Nor did Dr. DeGuardi’s post-hearing submission create “a conflict or ambiguity” in her earlier treatment reports requiring the ALJ to re-contact her. The fact that J.B. “sometimes” required physician intervention for “nebulizer treatments in [a medical] office,” Post-Hearing Statement of Dr. Mary DeGuardi, Oct. 16, 2008, App. at 262, did not contradict treatment notes showing that J.B. had received nebulizer treatments during some of his hospital visits. Dr. DeGuardi’s post-hearing statement did not establish that J.B. had received such treatments in a hospital setting six times in a twelve-month period or that such treatments constituted “intensive treatment,” as the regulations required to compel a finding of disability.
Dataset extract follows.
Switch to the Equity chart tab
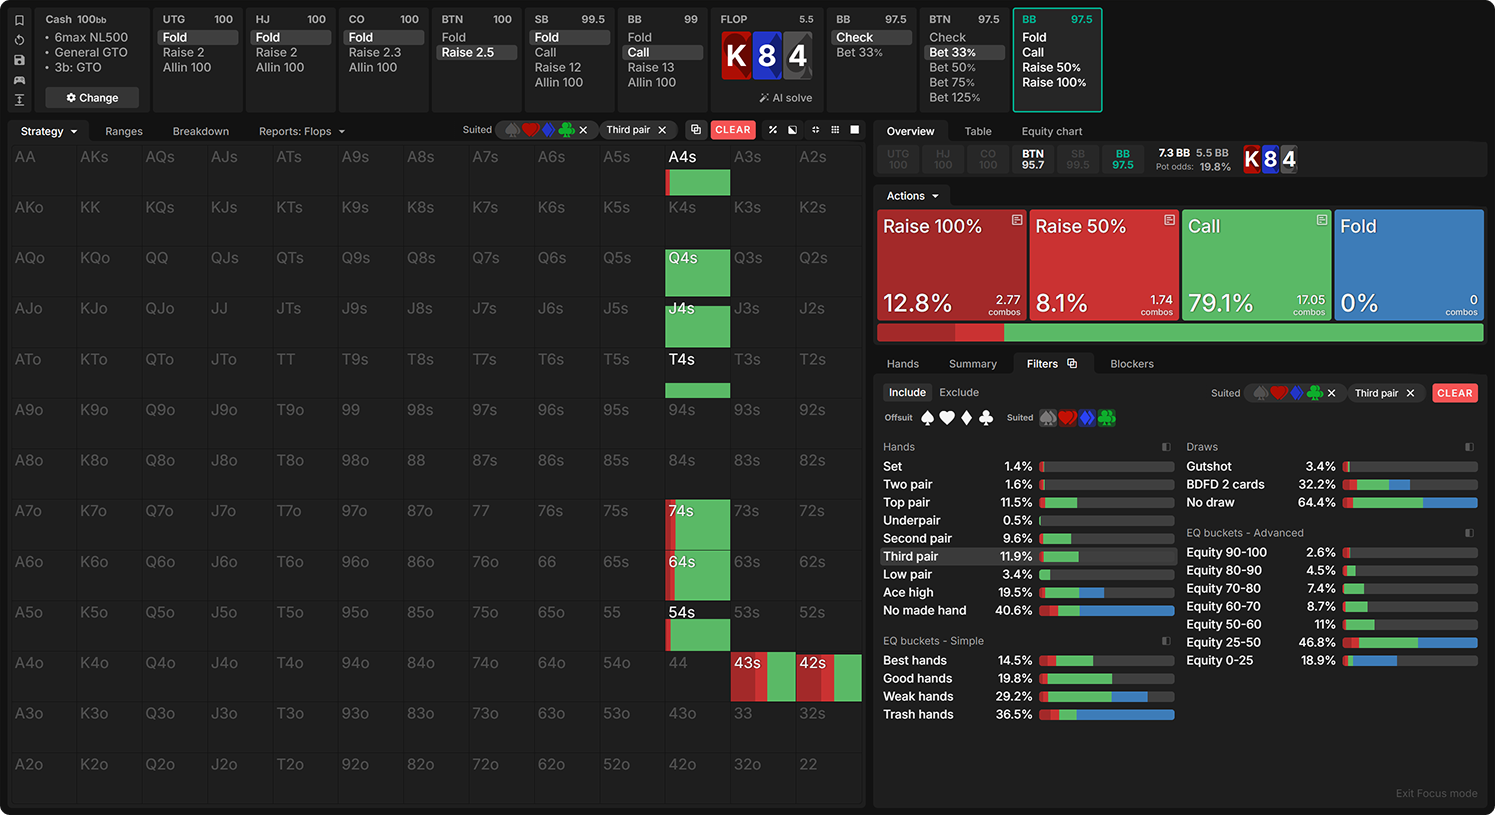This screenshot has height=815, width=1495. coord(1052,131)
3. Functional Equivalence Determination
Even if a child’s condition does not satisfy the Listing of Impairments, a child may still be considered disabled if the impairment, either alone or in combination with other impairments, is sufficiently severe to result in limitations that functionally equal the Listing of Impairments. See 20 C.F.R. §§ 416.924(a), 416.926a(a). That is the case when a child’s impairment results “in `marked’ limitations in two domains of functioning or an `extreme’ limitation in one domain.”
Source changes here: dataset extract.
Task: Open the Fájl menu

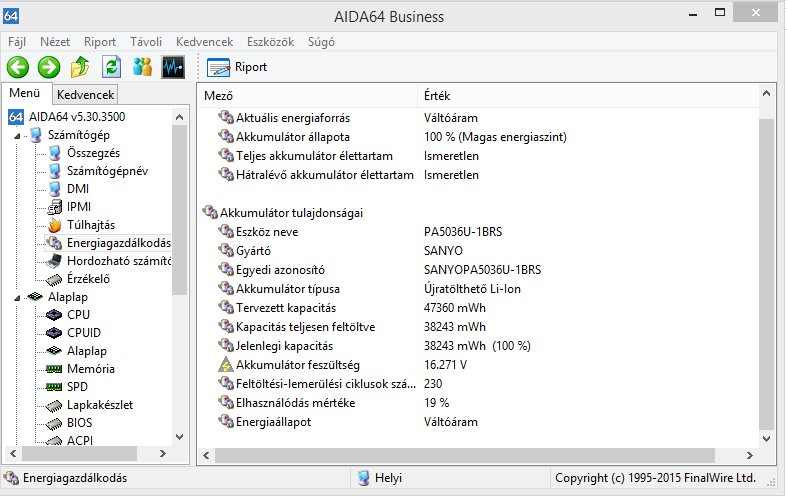Action: tap(17, 42)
Lowry submits that the ALJ erred in finding that J.B.’s asthma did not satisfy this standard because the ALJ failed meaningfully to explain his reasons for not crediting certain evidence. “When, as here, the evidence of record permits us to glean the rationale of an ALJ’s decision, we do not require that he have mentioned every item of testimony presented to him or have explained why he considered particular evidence unpersuasive or insufficient to lead him to a conclusion of disability.” The ALJ’s rationale for his adverse credibility decision is evident from his references to the medical record, which included treatment notes indicating that J.B. endured a hospital stay greater than 24 hours only once, and maintained good oxygen saturation levels despite his asthma, as well as to opinions from two state agency medical consultants who found that J.B. did not suffer a severe limitation in any of his domains of function. This was substantial evidence supporting the ALJ’s decision not to credit Lowry’s and other witnesses’ statements as to the severity of J.B.’s impairment from asthma.
We have considered Lowry’s remaining arguments on appeal and conclude that they are without merit. Accordingly, the judgment is AFFIRMED.